The Force is reviewing a number of functions in order to meet the additional £10 million cost savings required by March 2015.
Chief Constable Debbie Simpson said: “We have made significant savings over the past three years but these remain challenging times. We must find alternative – more cost efficient and cost effective – ways of delivering our services.
“Between January 2010 and December 2012, we have already made savings of around £10 million. We have achieved this without cutting back our frontline services, but through a process of review and reshaping to ensure we are delivering best practice to our communities, streamlining functions where possible and creating efficiencies.
“Despite the financial challenges, we are continuing to see excellent reductions in serious assaults, serious sexual assaults, robberies, anti-social behaviour and total crime.
“The cost savings that are required of the Force have provided an opportunity to look deeply into the organisation and ensure we are working in the most efficient way and making the best use of resources.

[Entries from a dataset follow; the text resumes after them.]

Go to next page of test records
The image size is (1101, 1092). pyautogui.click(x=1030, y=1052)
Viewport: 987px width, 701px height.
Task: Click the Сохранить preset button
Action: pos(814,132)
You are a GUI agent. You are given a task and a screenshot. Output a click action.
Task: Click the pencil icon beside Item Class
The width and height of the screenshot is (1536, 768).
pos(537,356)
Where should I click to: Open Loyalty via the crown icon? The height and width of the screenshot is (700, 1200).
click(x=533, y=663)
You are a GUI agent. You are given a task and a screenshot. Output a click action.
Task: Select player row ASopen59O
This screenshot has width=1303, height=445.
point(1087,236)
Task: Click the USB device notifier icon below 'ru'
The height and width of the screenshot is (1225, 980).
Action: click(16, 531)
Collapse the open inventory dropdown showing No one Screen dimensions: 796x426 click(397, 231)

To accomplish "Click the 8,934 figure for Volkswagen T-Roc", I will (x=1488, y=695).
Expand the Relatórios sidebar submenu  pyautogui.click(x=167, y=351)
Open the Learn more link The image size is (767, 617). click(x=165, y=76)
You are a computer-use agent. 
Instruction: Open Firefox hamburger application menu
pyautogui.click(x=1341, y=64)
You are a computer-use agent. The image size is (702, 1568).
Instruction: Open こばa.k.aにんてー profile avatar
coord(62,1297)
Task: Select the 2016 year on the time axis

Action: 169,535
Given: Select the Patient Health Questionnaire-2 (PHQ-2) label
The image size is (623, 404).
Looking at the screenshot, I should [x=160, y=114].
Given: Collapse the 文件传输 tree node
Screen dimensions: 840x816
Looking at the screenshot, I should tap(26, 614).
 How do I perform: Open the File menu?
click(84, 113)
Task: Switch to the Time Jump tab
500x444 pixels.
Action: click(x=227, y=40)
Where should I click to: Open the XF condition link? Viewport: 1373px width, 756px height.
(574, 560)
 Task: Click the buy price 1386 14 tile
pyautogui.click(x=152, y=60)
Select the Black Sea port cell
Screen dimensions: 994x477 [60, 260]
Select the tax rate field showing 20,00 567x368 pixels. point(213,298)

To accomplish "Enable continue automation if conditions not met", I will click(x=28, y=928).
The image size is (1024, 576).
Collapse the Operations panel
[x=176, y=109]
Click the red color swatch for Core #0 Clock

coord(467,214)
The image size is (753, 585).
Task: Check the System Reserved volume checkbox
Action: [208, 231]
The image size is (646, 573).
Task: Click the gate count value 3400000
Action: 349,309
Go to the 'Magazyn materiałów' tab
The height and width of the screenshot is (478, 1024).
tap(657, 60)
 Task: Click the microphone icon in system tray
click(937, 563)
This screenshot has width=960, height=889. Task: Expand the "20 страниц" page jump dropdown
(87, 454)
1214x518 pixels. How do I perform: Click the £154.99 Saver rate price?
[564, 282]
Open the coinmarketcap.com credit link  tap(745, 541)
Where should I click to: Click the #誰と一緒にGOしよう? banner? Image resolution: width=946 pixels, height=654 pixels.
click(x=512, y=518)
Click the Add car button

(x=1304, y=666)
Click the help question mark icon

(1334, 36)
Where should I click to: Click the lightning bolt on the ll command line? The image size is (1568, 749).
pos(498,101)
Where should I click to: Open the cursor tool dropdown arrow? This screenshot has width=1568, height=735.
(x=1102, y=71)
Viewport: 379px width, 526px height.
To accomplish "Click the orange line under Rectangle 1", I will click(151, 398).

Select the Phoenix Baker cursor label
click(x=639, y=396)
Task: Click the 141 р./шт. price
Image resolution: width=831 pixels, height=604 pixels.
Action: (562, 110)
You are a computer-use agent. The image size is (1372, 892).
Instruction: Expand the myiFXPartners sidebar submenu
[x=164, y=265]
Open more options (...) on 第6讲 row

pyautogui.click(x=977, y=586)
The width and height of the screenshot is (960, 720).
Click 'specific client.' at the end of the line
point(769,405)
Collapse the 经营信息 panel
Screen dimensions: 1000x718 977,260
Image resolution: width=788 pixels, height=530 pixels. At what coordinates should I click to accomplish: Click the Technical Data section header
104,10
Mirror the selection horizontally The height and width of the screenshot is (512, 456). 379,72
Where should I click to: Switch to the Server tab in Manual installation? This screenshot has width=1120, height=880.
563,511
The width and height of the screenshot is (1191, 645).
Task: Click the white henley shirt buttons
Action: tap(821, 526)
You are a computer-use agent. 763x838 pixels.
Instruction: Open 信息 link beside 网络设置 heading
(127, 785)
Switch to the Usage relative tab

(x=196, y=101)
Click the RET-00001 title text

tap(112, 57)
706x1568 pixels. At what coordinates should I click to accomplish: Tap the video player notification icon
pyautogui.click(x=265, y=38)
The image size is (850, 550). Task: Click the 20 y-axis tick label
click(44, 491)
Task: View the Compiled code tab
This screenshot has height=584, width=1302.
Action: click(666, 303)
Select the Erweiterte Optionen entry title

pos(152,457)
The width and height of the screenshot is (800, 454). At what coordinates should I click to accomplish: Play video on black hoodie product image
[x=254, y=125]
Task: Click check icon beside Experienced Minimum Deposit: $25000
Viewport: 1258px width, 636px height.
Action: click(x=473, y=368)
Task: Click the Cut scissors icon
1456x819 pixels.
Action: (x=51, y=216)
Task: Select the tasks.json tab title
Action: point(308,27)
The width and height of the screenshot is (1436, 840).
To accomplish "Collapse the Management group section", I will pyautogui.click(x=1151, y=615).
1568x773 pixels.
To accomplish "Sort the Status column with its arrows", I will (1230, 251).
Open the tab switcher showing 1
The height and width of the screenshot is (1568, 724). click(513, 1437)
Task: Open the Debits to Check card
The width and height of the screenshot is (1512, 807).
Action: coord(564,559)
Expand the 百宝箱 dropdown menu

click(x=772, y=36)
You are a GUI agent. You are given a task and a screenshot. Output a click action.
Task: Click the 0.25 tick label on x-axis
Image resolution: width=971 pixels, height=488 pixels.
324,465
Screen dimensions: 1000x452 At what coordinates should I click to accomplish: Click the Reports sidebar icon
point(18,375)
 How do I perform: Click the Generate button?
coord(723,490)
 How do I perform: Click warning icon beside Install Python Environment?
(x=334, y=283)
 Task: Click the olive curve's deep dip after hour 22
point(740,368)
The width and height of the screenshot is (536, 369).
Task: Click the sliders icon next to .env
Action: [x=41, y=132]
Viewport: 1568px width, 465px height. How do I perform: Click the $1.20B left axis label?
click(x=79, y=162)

“The changes being made to achieve the cost savings are not about withdrawing services or a reduction in capability, we are seeking to do things differently while continuing to serve the public.”
An organisational change programme called ‘One Team’ continues to run to identify and deliver the savings required – while continuing to put the public first.
Police and Crime Commissioner for Dorset, Mr Martyn Underhill, is a member of the One Team Programme Board. He said: “It is encouraging that we continue to see reductions in areas like serious sexual assaults and anti-social behaviour, despite the difficult financial challenges faced.
“The focus must remain to continue to protect frontline services, while minimising waste. It is true to say that frontline services may look a little different, but provided the public remain at the heart of policing in Dorset we can ensure good service is continued.
“For example, the opening of Swanage Pathway earlier this month was an opportunity to work closely with the town council to deliver a more cost-effective, service that better serves the community with a more modern facility in the centre of town.
“The Force will continue to work closely with partner agencies to seek opportunities which ensure we are delivering what the public need, in the right way and responsibly within budget. The opening of ARC Dorset, the first sexual assault referral centre in Dorset, earlier this year is another example of the benefit to the public when we work together – with our communities at the heart of what we do.”